Like fellow contributor Eric Novack, THCB alum Maggie Mahar has been following the Walter Reed story closely. Maggie doesn’t buy the criticism that the problems at the facility are due to the fact that Walter Reed is a government run hospital. She’s also unhappy about the fact that critics are using the occasion to target the VA system in general. Maggie is the author of the critically acclaimed “Money Driven Medicine: The Real Reason Health Care Costs so Much.”
Too many news reports about the scandal at Walter Reed use the story to malign the VA hospital system–and to suggest that when government gets involved in health care, the result is disaster.
First, Walter Reed is not part of the Veterans Administration Health Care System. It is a U.S. Army Medical Center.Secondly, while not every VA hospital is perfect, overall, the VA is one of the very best health care systems in the U.S.–thanks to a major overhaul by undersecretary of health Kenneth Kizer in the 1990s. Its electronic medical system has done an extraordinary job of co-ordinating care and all but eliminating medication errors.

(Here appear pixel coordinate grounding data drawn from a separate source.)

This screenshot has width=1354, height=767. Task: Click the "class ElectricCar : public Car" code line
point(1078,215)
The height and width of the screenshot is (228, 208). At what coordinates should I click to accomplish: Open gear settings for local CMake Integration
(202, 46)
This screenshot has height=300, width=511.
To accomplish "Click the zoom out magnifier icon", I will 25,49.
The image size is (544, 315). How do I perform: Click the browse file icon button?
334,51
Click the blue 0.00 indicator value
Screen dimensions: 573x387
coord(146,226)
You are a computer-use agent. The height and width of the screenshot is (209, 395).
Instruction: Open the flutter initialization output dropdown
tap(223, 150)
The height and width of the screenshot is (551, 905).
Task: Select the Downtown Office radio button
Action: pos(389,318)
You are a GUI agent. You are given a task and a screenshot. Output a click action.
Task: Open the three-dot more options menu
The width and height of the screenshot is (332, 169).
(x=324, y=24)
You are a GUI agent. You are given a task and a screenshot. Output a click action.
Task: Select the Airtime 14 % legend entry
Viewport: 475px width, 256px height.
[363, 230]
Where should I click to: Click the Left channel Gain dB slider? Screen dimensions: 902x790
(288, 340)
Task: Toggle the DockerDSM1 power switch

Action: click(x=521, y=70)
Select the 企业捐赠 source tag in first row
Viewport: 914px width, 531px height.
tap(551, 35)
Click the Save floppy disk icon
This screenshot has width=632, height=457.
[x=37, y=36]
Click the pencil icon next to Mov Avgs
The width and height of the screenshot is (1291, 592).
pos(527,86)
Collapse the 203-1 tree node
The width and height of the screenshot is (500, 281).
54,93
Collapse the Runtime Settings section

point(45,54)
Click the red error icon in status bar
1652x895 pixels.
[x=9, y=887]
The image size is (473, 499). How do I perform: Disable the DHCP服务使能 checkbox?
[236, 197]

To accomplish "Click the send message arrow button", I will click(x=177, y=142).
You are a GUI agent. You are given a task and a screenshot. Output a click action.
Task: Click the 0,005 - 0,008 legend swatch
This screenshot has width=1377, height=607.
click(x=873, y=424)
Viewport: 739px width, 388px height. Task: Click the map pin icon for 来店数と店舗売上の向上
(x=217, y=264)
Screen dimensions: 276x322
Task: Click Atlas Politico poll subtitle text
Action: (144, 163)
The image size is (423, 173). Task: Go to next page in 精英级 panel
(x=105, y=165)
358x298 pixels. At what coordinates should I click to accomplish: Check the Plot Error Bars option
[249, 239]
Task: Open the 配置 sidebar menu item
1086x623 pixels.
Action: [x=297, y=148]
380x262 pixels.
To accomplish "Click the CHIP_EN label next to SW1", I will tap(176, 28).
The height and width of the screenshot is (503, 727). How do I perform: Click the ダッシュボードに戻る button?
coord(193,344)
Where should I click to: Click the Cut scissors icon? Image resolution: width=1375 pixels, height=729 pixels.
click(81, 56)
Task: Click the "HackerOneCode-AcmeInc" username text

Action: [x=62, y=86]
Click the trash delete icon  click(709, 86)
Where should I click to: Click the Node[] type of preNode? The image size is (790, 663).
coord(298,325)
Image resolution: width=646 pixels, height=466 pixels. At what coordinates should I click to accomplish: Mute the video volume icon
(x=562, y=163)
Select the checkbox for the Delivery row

As Business Week reported last year (July 17th, 2006) , “if you want to be sure of top-notch care, join the military. The 154 hospitals and 875 clinics run by the Veterans Affairs Dept. have been ranked best-in-class by a number of independent groups on a broad range of measures, from chronic care to heart disease treatments to the percentage of members who receive flu shots. It offers all the same services, and sometimes more, than private sector providers.”
A string of studies published in published in medical jouranls back up these claims. For the full story of the VA’s transformation. see Philip Longman’s “The Best Care Anywhere” in Washington Monthly, January 2007.
That said, the Bush administration has steadily cut funding for the VA hospital system, and as a result, access and waiting times have suffered. By 2005 the number of patients the Veterans Administration was treating had doubled over 10 years to roughly 7 million. Meanwhile, the VA had cut costs by half. Such efficiency is admirable– but at that point, the budget was too tight.
And that was 2005. As the war in Iraq dragged on, the number of wounded multiplied.
Yet just as this administration failed to provide fighting soliders with the armor they needed, it has failed to give the VA the resources it needed to keep up with the carnage.